-------- DATA TO PROCESS --------

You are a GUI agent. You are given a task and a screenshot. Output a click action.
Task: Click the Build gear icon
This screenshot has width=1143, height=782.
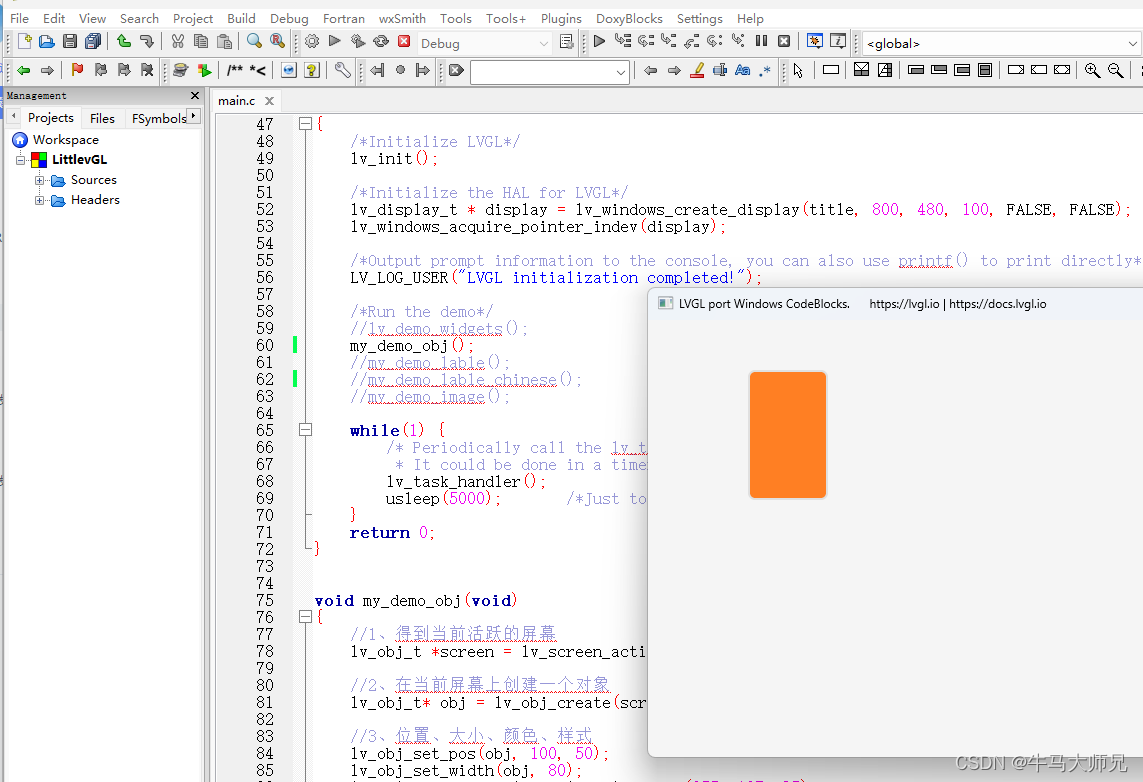[x=312, y=42]

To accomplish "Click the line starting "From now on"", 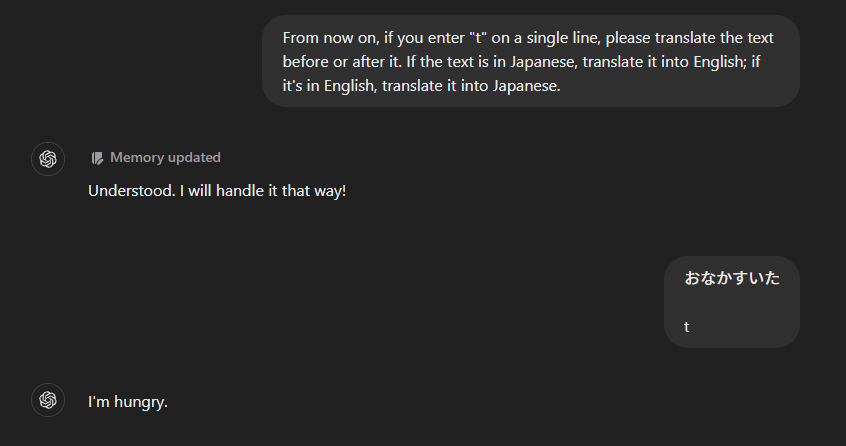I will [528, 37].
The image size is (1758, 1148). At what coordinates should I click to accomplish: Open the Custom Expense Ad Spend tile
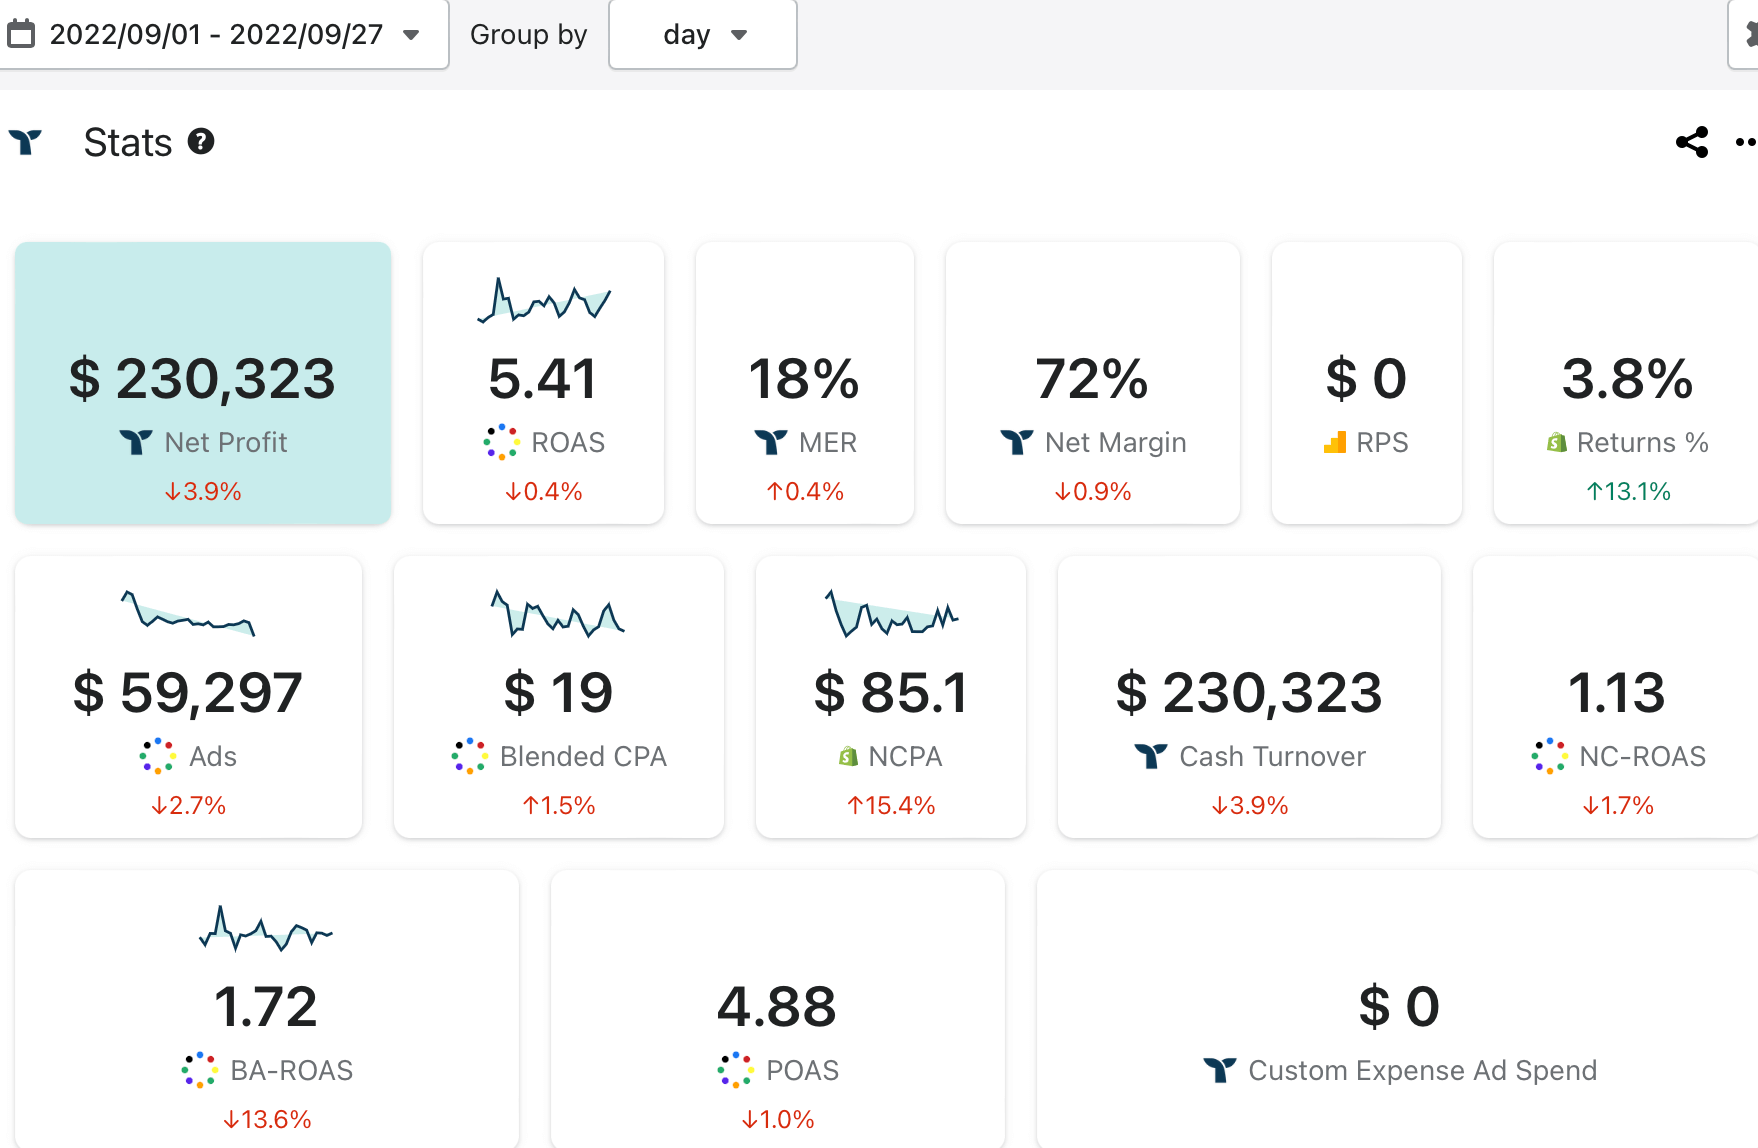[1398, 1010]

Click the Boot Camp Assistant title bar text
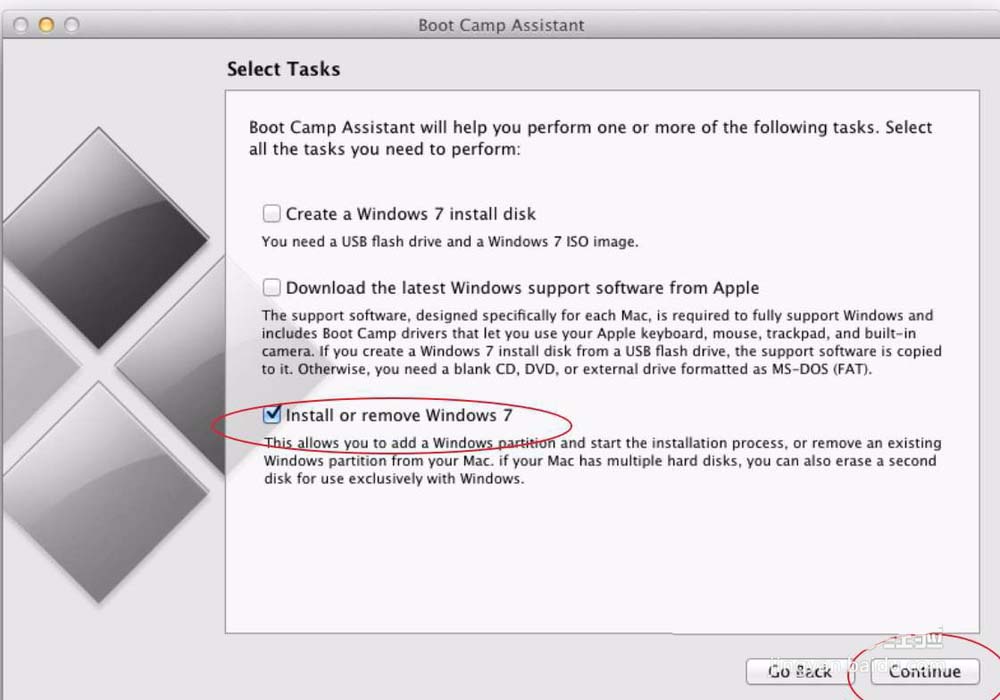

--------

• YOUR ASSIGNMENT:
Write out exactly the lines from the one containing "The image size" through the end of the entries, both included. Pictures are not copied.

• RESULT FOR THIS EXERCISE:
The image size is (1758, 1148). At what coordinates should I click to accomplish: Open the Custom Expense Ad Spend tile
[1398, 1010]

Click the Boot Camp Assistant title bar text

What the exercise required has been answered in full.